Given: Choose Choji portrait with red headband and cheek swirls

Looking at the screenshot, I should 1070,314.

* * *

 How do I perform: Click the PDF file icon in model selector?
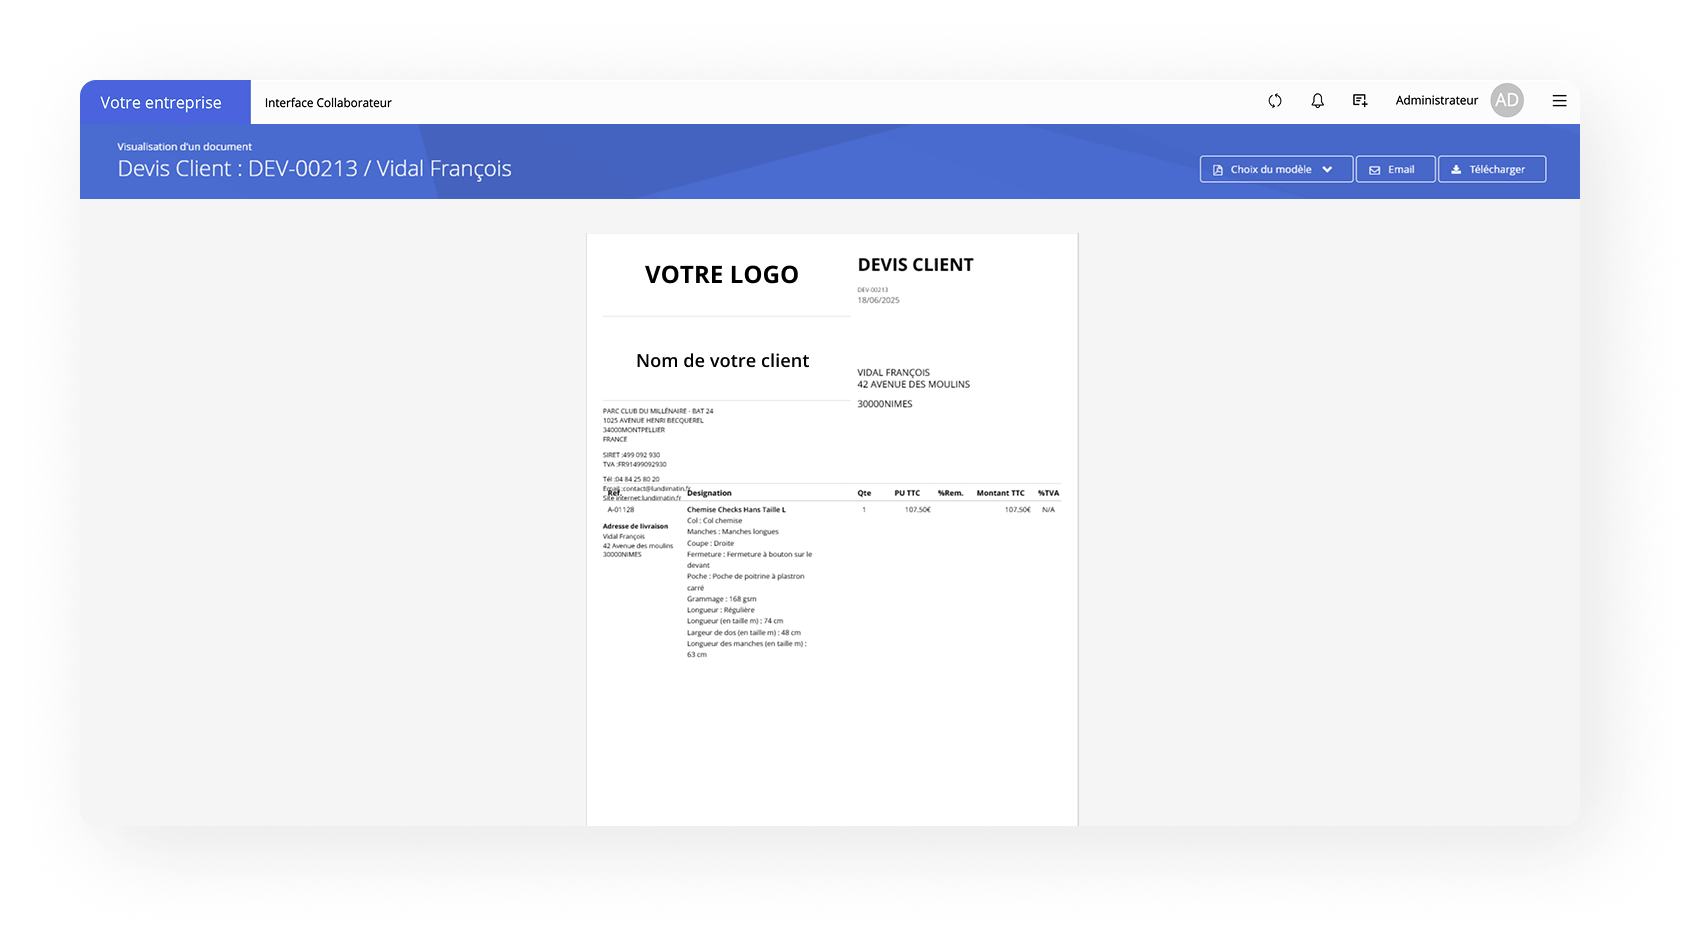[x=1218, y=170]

* * *

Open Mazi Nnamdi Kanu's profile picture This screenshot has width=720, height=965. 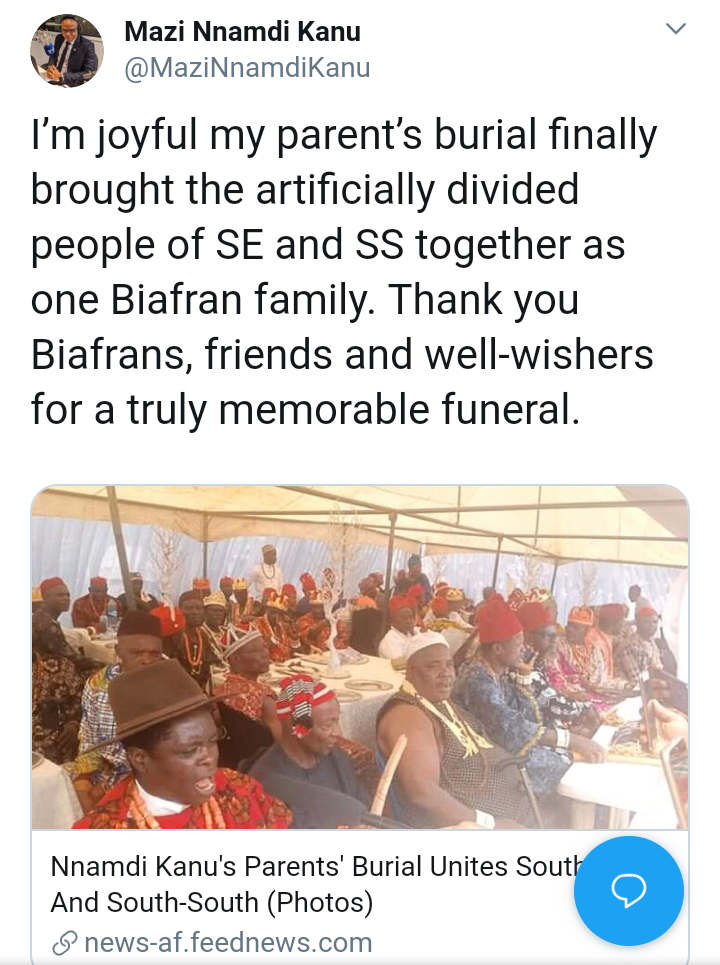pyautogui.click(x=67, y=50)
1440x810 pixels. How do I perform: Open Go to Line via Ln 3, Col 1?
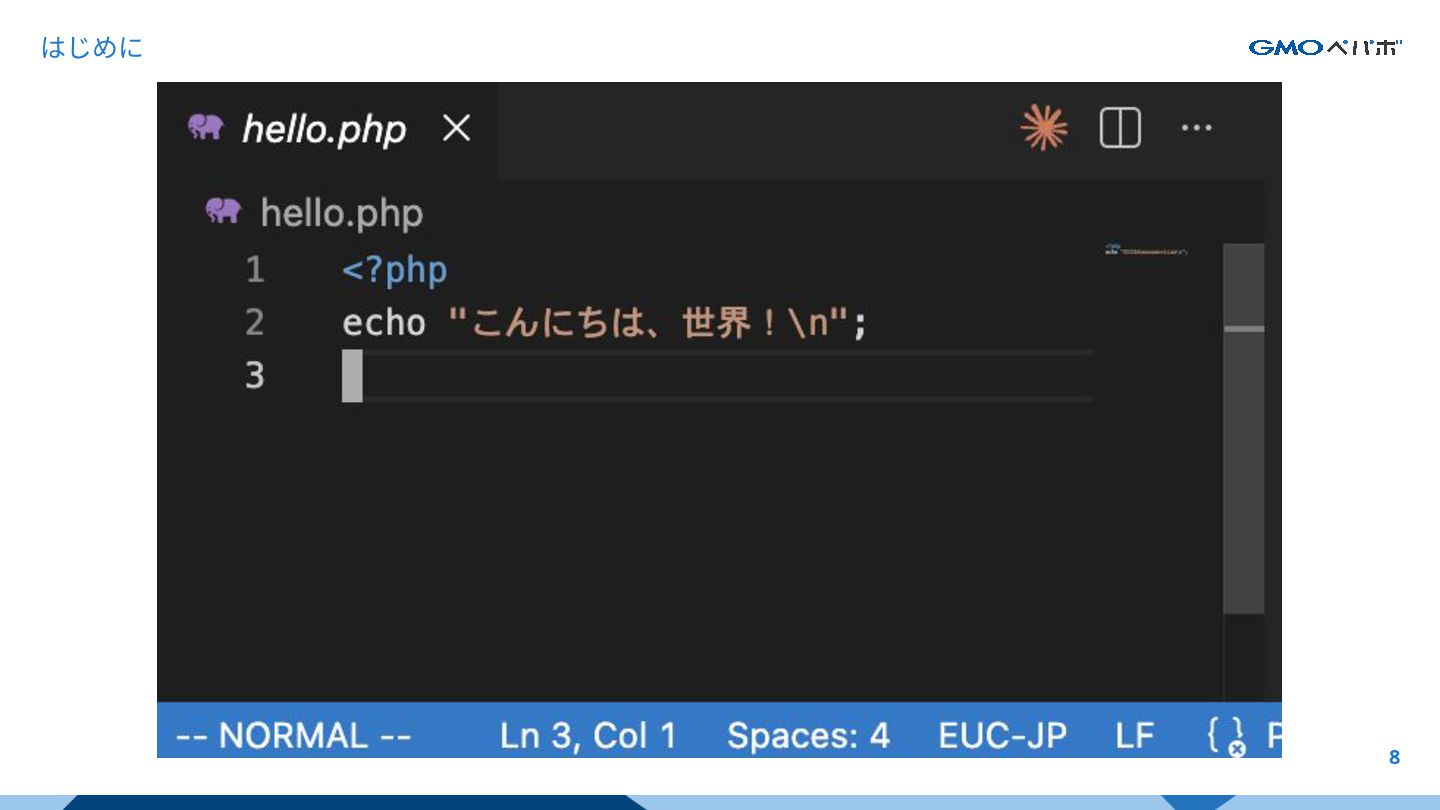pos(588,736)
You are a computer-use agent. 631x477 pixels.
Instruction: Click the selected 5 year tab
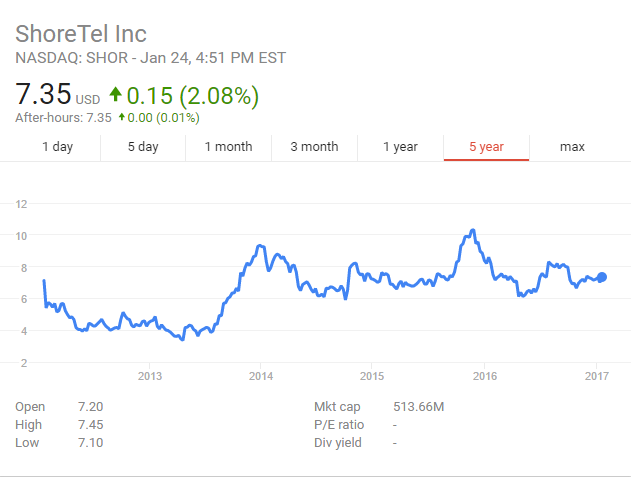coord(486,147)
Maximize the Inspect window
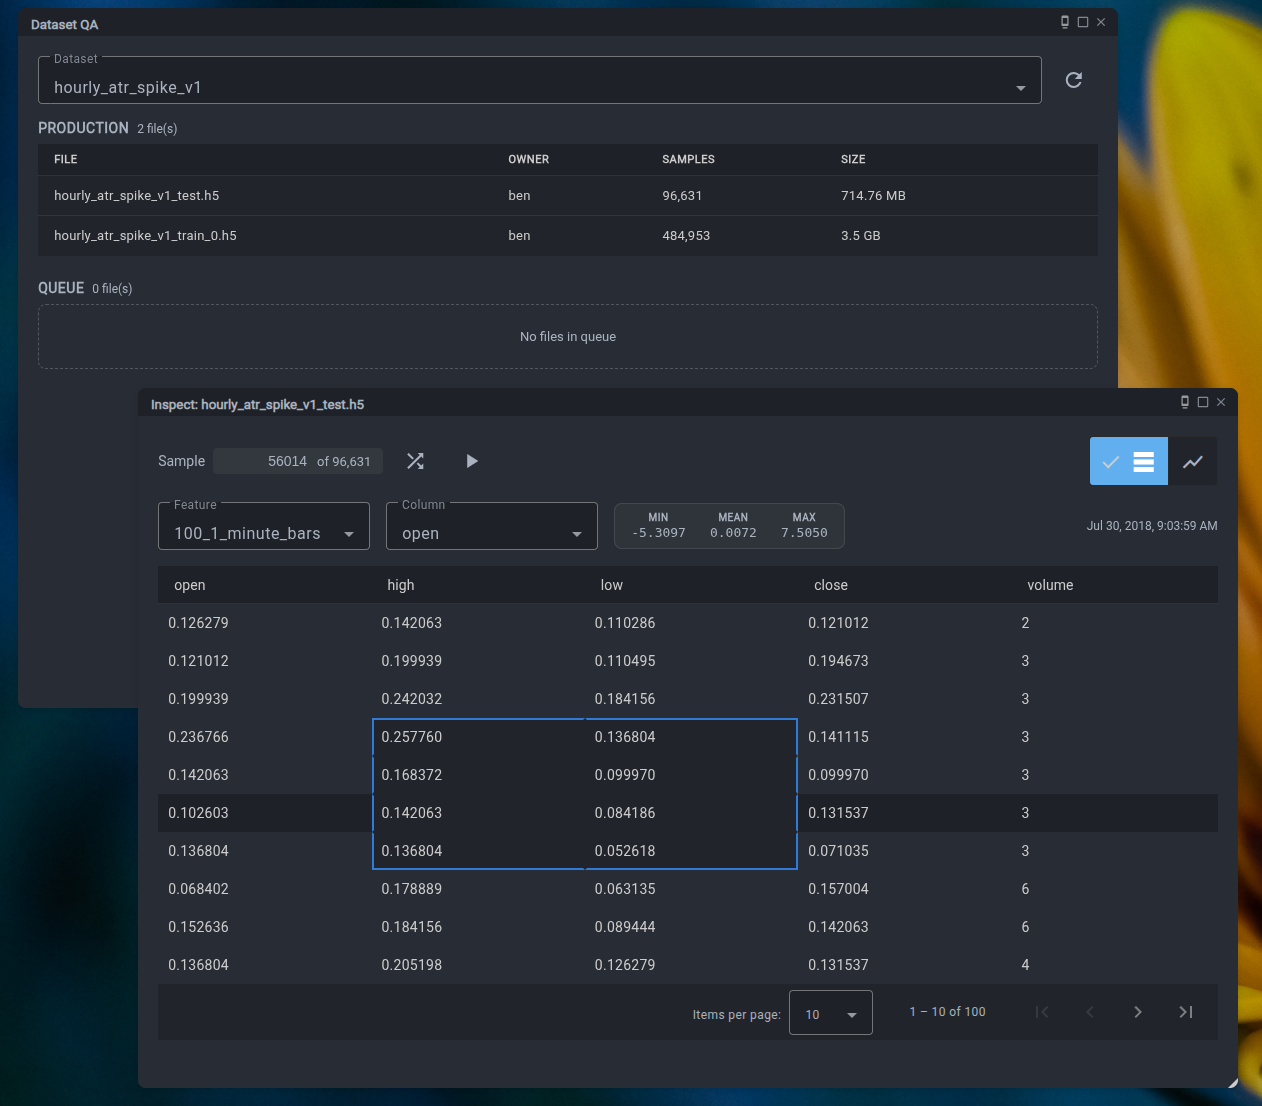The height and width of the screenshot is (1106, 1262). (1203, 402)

■ WHAT IS ASKED ■
Reproduce the lines of the material above verbatim, from the line with "Given: Choose Choji" up to and including the line with "Looking at the screenshot, I should 1070,314.".

■ ANSWER BELOW ■
Given: Choose Choji portrait with red headband and cheek swirls

Looking at the screenshot, I should 1070,314.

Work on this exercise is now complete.